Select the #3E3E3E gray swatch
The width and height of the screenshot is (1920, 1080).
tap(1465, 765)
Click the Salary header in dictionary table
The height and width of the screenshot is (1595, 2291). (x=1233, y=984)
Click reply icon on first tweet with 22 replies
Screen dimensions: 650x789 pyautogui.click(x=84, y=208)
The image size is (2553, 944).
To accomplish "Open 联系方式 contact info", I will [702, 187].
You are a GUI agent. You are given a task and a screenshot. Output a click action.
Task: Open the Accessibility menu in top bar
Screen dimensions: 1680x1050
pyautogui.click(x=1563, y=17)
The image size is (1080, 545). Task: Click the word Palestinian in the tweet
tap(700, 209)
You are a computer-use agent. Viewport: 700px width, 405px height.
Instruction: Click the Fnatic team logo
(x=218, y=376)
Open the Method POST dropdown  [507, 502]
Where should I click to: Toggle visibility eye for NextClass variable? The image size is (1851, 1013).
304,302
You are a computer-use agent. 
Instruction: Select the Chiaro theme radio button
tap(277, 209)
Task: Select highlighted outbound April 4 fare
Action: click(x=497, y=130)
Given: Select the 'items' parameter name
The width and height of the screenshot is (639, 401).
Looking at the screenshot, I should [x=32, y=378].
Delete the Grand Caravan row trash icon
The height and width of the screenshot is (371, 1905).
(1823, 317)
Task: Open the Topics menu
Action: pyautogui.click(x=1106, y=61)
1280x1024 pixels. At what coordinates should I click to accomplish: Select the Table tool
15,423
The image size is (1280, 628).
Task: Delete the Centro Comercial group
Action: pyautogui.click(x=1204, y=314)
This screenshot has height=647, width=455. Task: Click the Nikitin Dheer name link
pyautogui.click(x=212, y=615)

## WRITTEN PROBLEM:
Can you convert the records, from the line containing "Open the Method" through the end, into a JSON list of strings with one string per line and blank lines omitted?

## EXERCISE RESPONSE:
[
  "Open the Method POST dropdown  [507, 502]",
  "Where should I click to: Toggle visibility eye for NextClass variable? The image size is (1851, 1013).",
  "304,302",
  "You are a computer-use agent. ",
  "Instruction: Select the Chiaro theme radio button",
  "tap(277, 209)",
  "Task: Select highlighted outbound April 4 fare",
  "Action: click(x=497, y=130)",
  "Given: Select the 'items' parameter name",
  "The width and height of the screenshot is (639, 401).",
  "Looking at the screenshot, I should [x=32, y=378].",
  "Delete the Grand Caravan row trash icon",
  "The height and width of the screenshot is (371, 1905).",
  "(1823, 317)",
  "Task: Open the Topics menu",
  "Action: pyautogui.click(x=1106, y=61)",
  "1280x1024 pixels. At what coordinates should I click to accomplish: Select the Table tool",
  "15,423",
  "The image size is (1280, 628).",
  "Task: Delete the Centro Comercial group",
  "Action: pyautogui.click(x=1204, y=314)",
  "This screenshot has height=647, width=455. Task: Click the Nikitin Dheer name link",
  "pyautogui.click(x=212, y=615)"
]